DATA FOR THIS TASK:
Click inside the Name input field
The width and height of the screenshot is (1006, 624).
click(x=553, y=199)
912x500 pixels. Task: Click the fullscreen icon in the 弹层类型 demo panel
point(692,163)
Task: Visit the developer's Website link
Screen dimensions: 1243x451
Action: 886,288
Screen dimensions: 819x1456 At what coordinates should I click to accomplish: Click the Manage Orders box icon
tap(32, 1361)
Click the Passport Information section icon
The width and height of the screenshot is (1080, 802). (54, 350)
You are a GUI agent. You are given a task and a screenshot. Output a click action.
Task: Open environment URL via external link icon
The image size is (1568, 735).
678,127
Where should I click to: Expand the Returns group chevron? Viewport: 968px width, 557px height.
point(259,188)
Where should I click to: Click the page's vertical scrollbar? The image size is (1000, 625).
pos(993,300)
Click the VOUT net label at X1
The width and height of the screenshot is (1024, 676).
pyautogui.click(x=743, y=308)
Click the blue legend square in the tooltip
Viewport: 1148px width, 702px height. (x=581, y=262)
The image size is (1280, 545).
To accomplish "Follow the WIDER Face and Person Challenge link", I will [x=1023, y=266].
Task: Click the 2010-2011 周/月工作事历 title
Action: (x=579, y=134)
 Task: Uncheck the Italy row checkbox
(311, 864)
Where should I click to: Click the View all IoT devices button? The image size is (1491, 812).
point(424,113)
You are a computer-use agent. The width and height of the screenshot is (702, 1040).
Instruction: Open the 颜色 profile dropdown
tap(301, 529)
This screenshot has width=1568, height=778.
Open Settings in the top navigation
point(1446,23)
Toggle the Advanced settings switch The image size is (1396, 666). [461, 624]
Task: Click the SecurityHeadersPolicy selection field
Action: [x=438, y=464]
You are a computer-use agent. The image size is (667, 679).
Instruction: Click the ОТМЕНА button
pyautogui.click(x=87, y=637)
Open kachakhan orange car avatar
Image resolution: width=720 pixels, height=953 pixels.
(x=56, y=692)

CHALLENGE: Repeat all of the material above, swapping "Where should I click to" for "Which spot do I click to" everywhere it appears and leaving everything else as it is.

TASK RESULT:
Click inside the Name input field
The width and height of the screenshot is (1006, 624).
click(x=553, y=199)
912x500 pixels. Task: Click the fullscreen icon in the 弹层类型 demo panel
point(692,163)
Task: Visit the developer's Website link
Screen dimensions: 1243x451
Action: 886,288
Screen dimensions: 819x1456 At what coordinates should I click to accomplish: Click the Manage Orders box icon
tap(32, 1361)
Click the Passport Information section icon
The width and height of the screenshot is (1080, 802). (54, 350)
You are a GUI agent. You are given a task and a screenshot. Output a click action.
Task: Open environment URL via external link icon
The image size is (1568, 735).
678,127
Which spot do I click to: Expand the Returns group chevron? Viewport: 968px width, 557px height.
point(259,188)
Which spot do I click to: Click the page's vertical scrollbar? The image size is (1000, 625).
pos(993,300)
Click the VOUT net label at X1
The width and height of the screenshot is (1024, 676).
pyautogui.click(x=743, y=308)
Click the blue legend square in the tooltip
Viewport: 1148px width, 702px height. (x=581, y=262)
The image size is (1280, 545).
To accomplish "Follow the WIDER Face and Person Challenge link", I will [x=1023, y=266].
Task: Click the 2010-2011 周/月工作事历 title
Action: (x=579, y=134)
 Task: Uncheck the Italy row checkbox
(311, 864)
Which spot do I click to: Click the View all IoT devices button? The image size is (1491, 812).
point(424,113)
You are a computer-use agent. The width and height of the screenshot is (702, 1040).
Instruction: Open the 颜色 profile dropdown
tap(301, 529)
This screenshot has width=1568, height=778.
Open Settings in the top navigation
point(1446,23)
Toggle the Advanced settings switch The image size is (1396, 666). [461, 624]
Task: Click the SecurityHeadersPolicy selection field
Action: [x=438, y=464]
You are a computer-use agent. The image size is (667, 679).
Instruction: Click the ОТМЕНА button
pyautogui.click(x=87, y=637)
Open kachakhan orange car avatar
Image resolution: width=720 pixels, height=953 pixels.
(x=56, y=692)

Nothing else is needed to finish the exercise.